I've had HH for as long as I can remember (more accurately as long as I can remember being in school) and I've known what its called for the last 4-5 years. Palmoplantar if I'm not mistaken (maybe focal). I've researched it for the last 3 years, and have tried to combat it. I could drone on about all of this but I'm sure I'd just be repeating aspects of my journey that are PAINFULLY similar to all of yours. One thing I will highlight is my day, the day all of us have had I'm sure: the day you realise something's up. It came suddenly when one of my sisters said “no my hands barely sweat”. Then I did some digging and voila! I came across a word that would stick with me for life: Hyperhidrosis. Doesn't it suck when it has a name?

I've always had an awkward charm and to most I know its just my most prevalent and endearing trait. While I'll admit in small part it is an extension of my love of tendency to be funny at any opportunity, the awkward aspect of my personality comes form my apprehension to be fully engaged with regular social interactions, and constantly avoiding any tactile situations. I mean what better way to avoid embarrassment (and its wet mistress) than by making all your awkwardness seem like a joke 😉 . All in all I content with keeping my charm the way it was and hiding my HH with great care, casually looking for an effective method of controlling it. Girls? Relationships? Those are far off in the future, when I've mastered it (or when I've cured it). Just focus on friends and maybe just flirt very rarely with girls. All good right?

Relatively uncomplicated…until she came around. Like many of the greatest discoveries, I made this one by accident. It was the era of the Blackberry craze and I wanted to see what the buzz was. I was on FB and saw a girl post her pin to her profile; a profile which showed me she thought like I did…a lot. I ask you to imagine a couple years of lengthy personal conversations and fun outings between us. I say this so I can relate back to HH. I'm not afraid to say that I fell for her the first time I saw her (corny as that sounds). You can imagine my surprise when I found out she likes me too. She texts me she likes me and I'm prepared to text back that I like her…then I look down at the hands I'm using to text. I pause. I shake a little. I laugh nervously. It was like getting a reality check. I am nowhere NEAR ready to share this with someone. Let alone her. So I make up some nonsense and cliché out big time: “it's complicated”. We fight over this for like a day and then presto, it becomes something we don't talk about. We go back to texting daily and just being not-quite-friends not-quite-more. I resolve to try a little harder in looking for a means to control my HH. It'll all work out fine, right?

To say “slipped through my fingers” would be an understatement. I had gotten the courage to at least try and reignite the possibility of getting together with her. My plan was to just straight up tell her I liked her and that we were good together. Somewhere down the line I would tell her about my HH, though to be honest I literally thought I was good enough at hiding it that I'd never have to. Then out of the blue it happened; she says to me “I'm in a relationship”. Literally the worst pain I've ever felt. From there I let my glitched-out parasympathetic nervous system go into overdrive as the emotions nudged the sweat forward and I was left feigning interest in her new man to seem supportive. This is what was bound to happen, right?
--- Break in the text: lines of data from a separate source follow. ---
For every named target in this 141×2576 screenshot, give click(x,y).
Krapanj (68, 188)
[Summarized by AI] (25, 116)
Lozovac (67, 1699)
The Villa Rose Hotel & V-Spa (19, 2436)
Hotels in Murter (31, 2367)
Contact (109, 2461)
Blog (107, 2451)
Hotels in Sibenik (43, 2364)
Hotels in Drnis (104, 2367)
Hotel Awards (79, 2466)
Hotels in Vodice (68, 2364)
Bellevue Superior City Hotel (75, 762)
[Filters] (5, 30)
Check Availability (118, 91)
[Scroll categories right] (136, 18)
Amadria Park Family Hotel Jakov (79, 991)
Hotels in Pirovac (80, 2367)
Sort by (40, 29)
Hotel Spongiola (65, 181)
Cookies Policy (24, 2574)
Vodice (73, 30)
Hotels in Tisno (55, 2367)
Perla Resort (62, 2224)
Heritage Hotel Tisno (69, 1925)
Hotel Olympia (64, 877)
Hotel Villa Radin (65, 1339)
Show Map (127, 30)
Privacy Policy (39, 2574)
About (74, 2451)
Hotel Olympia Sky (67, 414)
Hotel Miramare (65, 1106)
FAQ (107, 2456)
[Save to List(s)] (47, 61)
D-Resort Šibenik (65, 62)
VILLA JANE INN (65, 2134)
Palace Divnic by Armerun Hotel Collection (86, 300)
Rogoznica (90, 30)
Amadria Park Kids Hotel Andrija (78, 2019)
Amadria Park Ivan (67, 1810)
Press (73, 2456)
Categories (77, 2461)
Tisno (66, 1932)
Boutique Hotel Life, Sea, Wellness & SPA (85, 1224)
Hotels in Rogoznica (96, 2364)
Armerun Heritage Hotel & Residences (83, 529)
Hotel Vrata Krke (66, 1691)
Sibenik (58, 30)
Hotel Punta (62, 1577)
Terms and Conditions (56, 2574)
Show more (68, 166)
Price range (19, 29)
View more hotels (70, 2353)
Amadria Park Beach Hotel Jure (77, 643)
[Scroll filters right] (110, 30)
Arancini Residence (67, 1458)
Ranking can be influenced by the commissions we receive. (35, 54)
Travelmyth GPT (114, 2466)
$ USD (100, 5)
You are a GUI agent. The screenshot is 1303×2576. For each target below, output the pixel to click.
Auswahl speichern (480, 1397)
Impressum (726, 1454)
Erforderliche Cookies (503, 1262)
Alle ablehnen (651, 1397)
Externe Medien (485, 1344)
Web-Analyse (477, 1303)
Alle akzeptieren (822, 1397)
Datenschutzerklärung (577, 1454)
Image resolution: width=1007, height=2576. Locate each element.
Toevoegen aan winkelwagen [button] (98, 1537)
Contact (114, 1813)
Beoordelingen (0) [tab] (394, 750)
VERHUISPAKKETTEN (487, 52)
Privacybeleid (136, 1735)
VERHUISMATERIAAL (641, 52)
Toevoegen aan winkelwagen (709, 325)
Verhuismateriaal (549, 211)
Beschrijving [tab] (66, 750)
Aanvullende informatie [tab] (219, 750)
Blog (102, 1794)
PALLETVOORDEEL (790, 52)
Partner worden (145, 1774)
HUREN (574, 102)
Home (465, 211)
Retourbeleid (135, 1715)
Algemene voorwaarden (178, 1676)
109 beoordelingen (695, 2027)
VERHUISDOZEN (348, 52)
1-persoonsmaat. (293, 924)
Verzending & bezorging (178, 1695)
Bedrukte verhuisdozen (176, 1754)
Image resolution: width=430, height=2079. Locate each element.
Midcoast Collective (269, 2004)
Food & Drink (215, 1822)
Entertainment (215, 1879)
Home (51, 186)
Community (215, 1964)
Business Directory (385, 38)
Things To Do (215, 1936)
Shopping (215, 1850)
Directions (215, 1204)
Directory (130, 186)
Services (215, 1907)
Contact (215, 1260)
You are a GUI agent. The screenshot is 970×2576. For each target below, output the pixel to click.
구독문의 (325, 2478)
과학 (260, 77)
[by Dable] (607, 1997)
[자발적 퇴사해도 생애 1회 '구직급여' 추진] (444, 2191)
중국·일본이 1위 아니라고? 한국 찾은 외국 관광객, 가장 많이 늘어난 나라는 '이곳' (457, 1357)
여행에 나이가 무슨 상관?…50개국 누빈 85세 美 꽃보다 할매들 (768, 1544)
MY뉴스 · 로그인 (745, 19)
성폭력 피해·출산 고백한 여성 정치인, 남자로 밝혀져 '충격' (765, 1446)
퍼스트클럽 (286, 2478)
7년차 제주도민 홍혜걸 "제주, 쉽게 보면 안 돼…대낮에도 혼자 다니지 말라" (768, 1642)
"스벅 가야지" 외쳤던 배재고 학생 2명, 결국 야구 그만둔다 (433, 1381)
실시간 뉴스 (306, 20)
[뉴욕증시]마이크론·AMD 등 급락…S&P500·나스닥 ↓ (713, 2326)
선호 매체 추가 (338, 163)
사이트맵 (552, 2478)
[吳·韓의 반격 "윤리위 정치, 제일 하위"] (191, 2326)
Rough patch – best way I can describe the next couple months (more specifically the last 5 months before the current).  I had come into my own in the self-pity game. I had resolved that if I didn't have HH that we'd be together. Then I went further back and thought that if I didn't have it my life would be utterly uncomplicated. Then I had a moment of pessimistic realization. There is no alt for me. This is WHO I AM. I then came to the decision to put painstaking effort into fighting my HH and minimize the damage it can do in my life. Lone crusader against this evil. Righteous anger, right?

Then I put the melodrama aside for all our sakes. I came to realize I couldn't be more wrong. Sure maybe I wouldn't have buckled when asking her out, and maybe I would be more social and tactile with people. But there is no reset button and no alternative look at life. I'm who I am, and I've come to like who I am. Then it hit me. HH doesn't define me. I'm not the sum of my problems. I came across a blog (http://sweatygirldiaries.blogspot.co.uk/) and saw a new way of thinking. I came to realize that I owed a lot of my favourite aspects of myself to what I'd gone through with HH. Now I'm not saying it is some great blessing in disguise in a Peter Parker-esque “my gift my curse” speech, but I choose to take what good I can from it. That I know is right! No question.

And now…I'm completely different. I have an entire family who now know of my HH and are unbelievably supportive. I have a routine to help control my condition. I have a somewhat detailed knowledge of my own body chemistry. I have an extremely successful iontophoresis set up at home. True, heartbreak like that which I got with her never really goes completely, but I'm learning to cope. I realise I didn't bring her into this because I wasn't ready to let someone else in on something in my life which I myself controlled so poorly. It wasn't fair to her. If nothing else I realised my capacity for caring for others. Her happiness will always be paramount to me and I'm glad it was maintained. And then there's this story. One which the older me would have found inconceivable to share so publicly. I have a new lease on my definition of life.